Another scene, called “Fun Times at CVS,” examined how race and drug possession tie into one another. Kyle (senior Kenny Sobah), an African-American boy, smokes weed for the first time, accompanied by a white female friend (senior Sylvia O’Shea) who uses drugs more frequently. However, when a white man confronts them on the street, he threatens to call the police on Kyle and warns him to stay away from O’Shea’s character.

“When we first really decided on doing substance abuse as our topic, we really made it a point that we can’t talk about drugs in this country without talking about race,and about how that has impacted black and brown communities specifically,” Pires said during the post-show talkback.

Though some of the scenes were sobering, several of BETCo’s pieces were infused with levity and hope.

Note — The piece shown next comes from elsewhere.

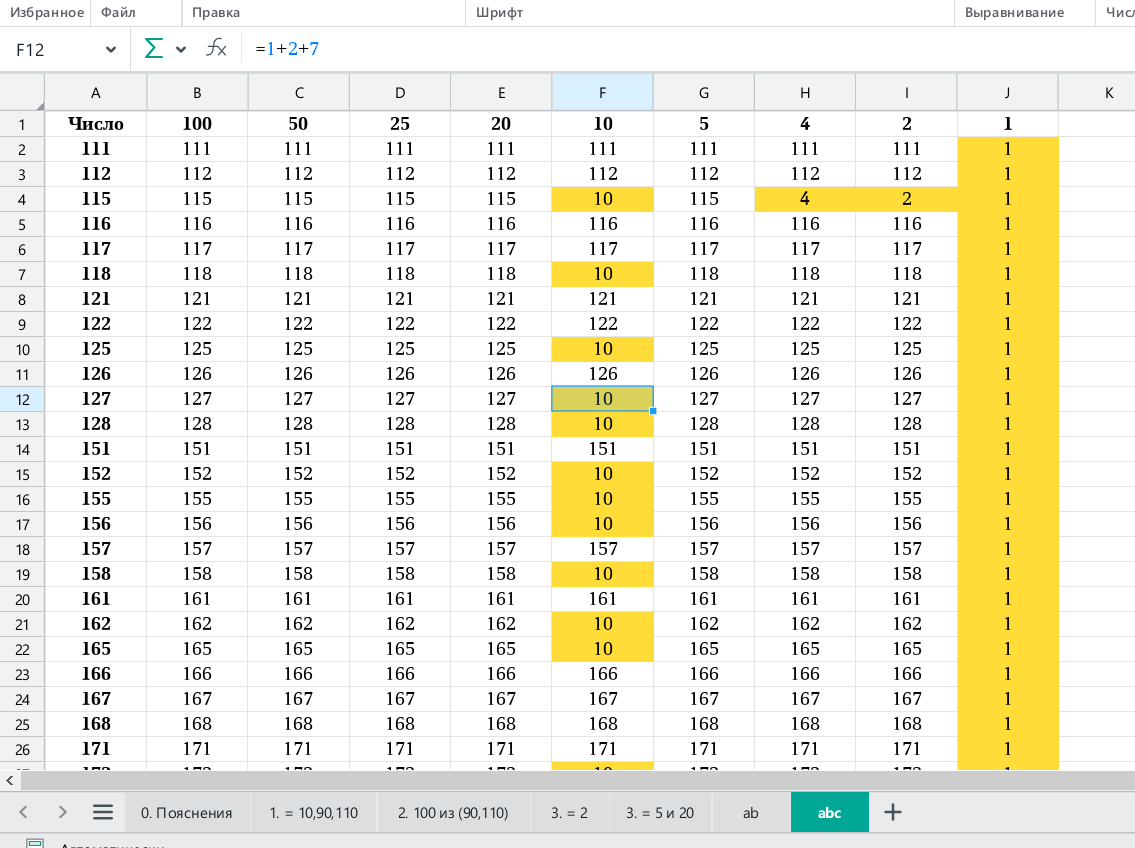Go to next sheet with right arrow

(x=62, y=812)
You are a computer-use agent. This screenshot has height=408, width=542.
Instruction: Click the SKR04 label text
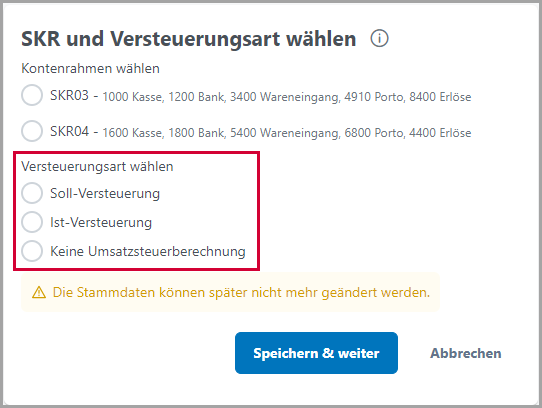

In “IHOP: 3 a.m.,” college students Harlem (Ben Kiel) and Jersey (senior Clay Baker-Lerner) are able to kickstart their romantic relationship only with the aid of alcohol, which lowers their inhibitions. At one point, over a plate of hash browns, Harlem excitedly tells Jersey, “We’re the hash browns!” He explains, “All my life I’ve just been a boring, bland potato. And it wasn’t until you came into my life that I even had potential. You’re my salt.”

Baker-Lerner and Kiel skillfully conveyed a sense of drunk giddiness through their body language and, most of all, their dialogue. The relevation itself was delivered overly dramatically (“We’re the hash browns!”), but the emotions behind it––love, longing, gratitude––were just as powerful as in any sober love confession. The hilarious dialogue and exaggerated metaphors helped lighten the scene, making it entertaining and fun to watch. According to Kiel, BETCo wanted to explore an instance where drugs spurred a careless decision that, ultimately, wound up being the right choice.

With scenes that conveyed how drugs are simultaneously a destructive force, a source of happiness and a coping mechanism, the BETCo show allowed a glimpse into the diversity of human experience. It truly was more than the sum of its parts.